*** DATA EXTRACTS ***

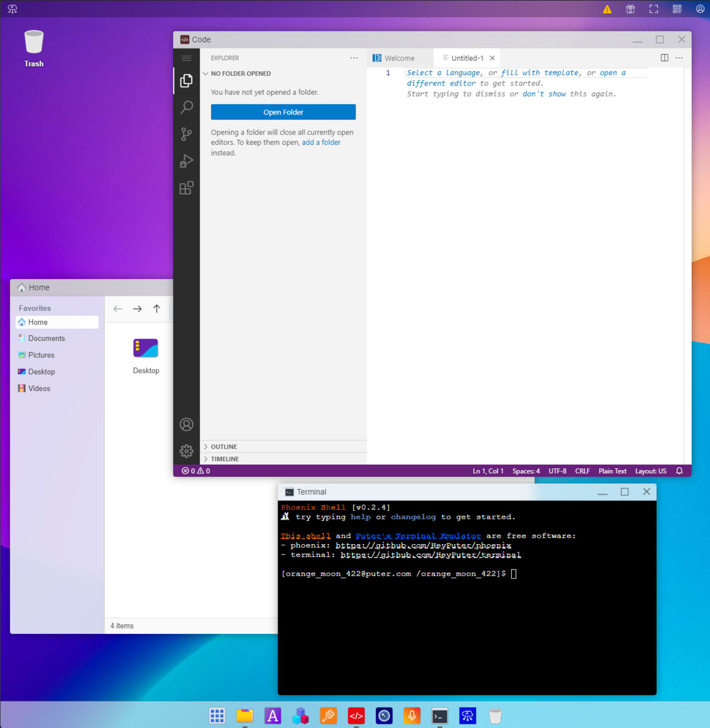Switch to the Welcome tab
This screenshot has height=728, width=710.
[x=398, y=58]
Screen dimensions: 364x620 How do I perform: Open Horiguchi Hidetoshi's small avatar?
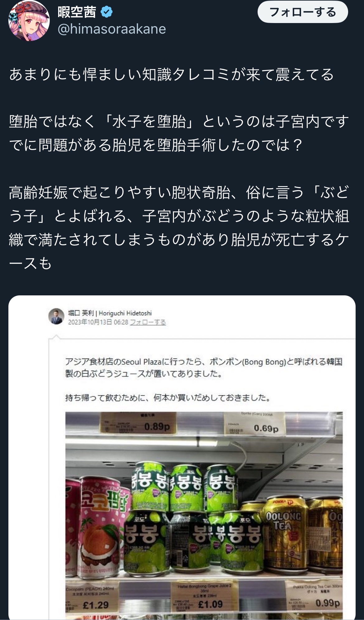click(56, 317)
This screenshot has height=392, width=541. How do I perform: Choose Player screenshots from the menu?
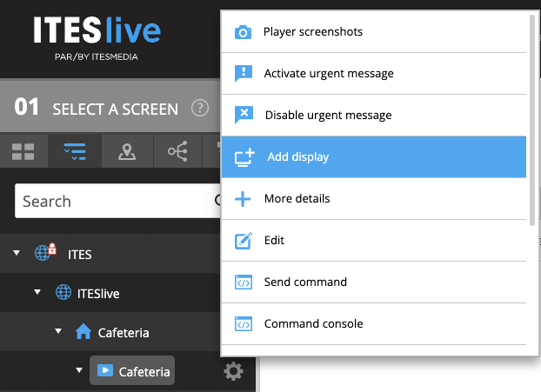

*** End of DATA EXTRACTS ***

■ ABOUT THIS TASK: Each line from the one containing "Screen dimensions: 364x620" through the last line of the entries above is to be extracted exactly. Pictures are not part of the copy.

■ TASK ANSWER:
Screen dimensions: 364x620 How do I perform: Open Horiguchi Hidetoshi's small avatar?
click(56, 317)
This screenshot has height=392, width=541. How do I perform: Choose Player screenshots from the menu?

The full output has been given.